Tuesday, August 6, 2013

Negotiating with Clients

If you are in a service based industry then knowing how to negotiate will be your best asset. You are going to go through stages of negotiating with new clients, negotiating renewals, and then knowing how to cut a client off. While negotiating with new clients is going to be different from negotiating a renewal service contract- they both require the same tactics.

What are these tactics? Keep reading.

1. Say no to discount requests at the 11th hour. If a client can't afford your services after you went through meetings, contracts, built in signing incentives, etc. then you don't want this client. 11th hour discount requests are a way for the client to double check that they are getting the best rate possible. If you move forward with this request it can actually be a deal breaker. Stand your ground. If the client really doesn't sign because you didn't give a deep discount at the very last minuet then count your blessings because that client had ill intentions and no money.

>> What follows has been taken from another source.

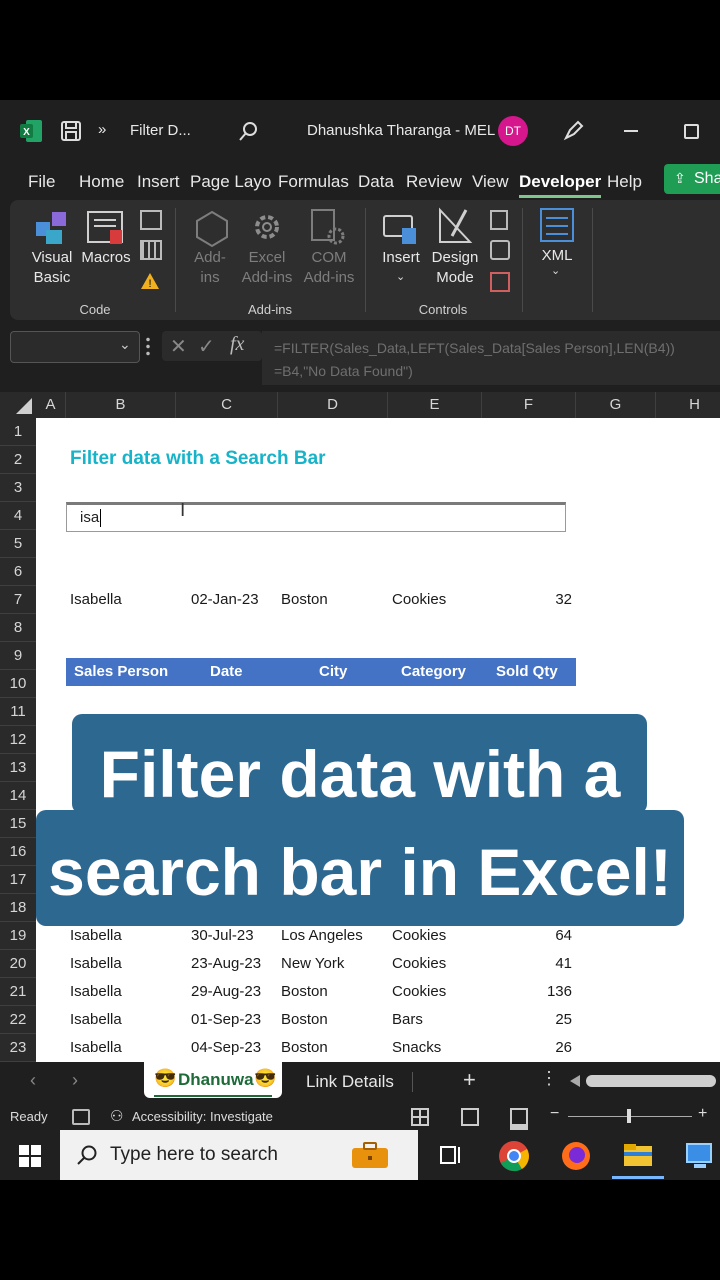 This screenshot has height=1280, width=720. Describe the element at coordinates (576, 1156) in the screenshot. I see `firefox-icon` at that location.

2. Don't stretch out meetings and don't agree to stretched out meetings. If a client contacts you for a proposal now and then replies with a "let's discuss this next month" then don't negotiate any further. Someday is not a day of the week. A week to review and negotiate a contract is plenty of time to get a ball rolling. If a client requests more time, he or she is trying to use your bid to obtain another contracted. Don't allow stretched out meetings and long delays to become a negotiating tactic.

3. Don't agree to fulfill an unreasonable request to obtain the contract. You will be setting yourself up for failure. Instead, negotiate a discount based on the unreasonable request. For example, tell the prospect client you can't fulfill the request and why. And then offer a small discount so the client can hire another contractor to fulfill the request.

Negotiating can be stressful. Remember these tactics and DO NOT cave. If clients can't pay or have unreasonable requests, don't count them as clients. Move on.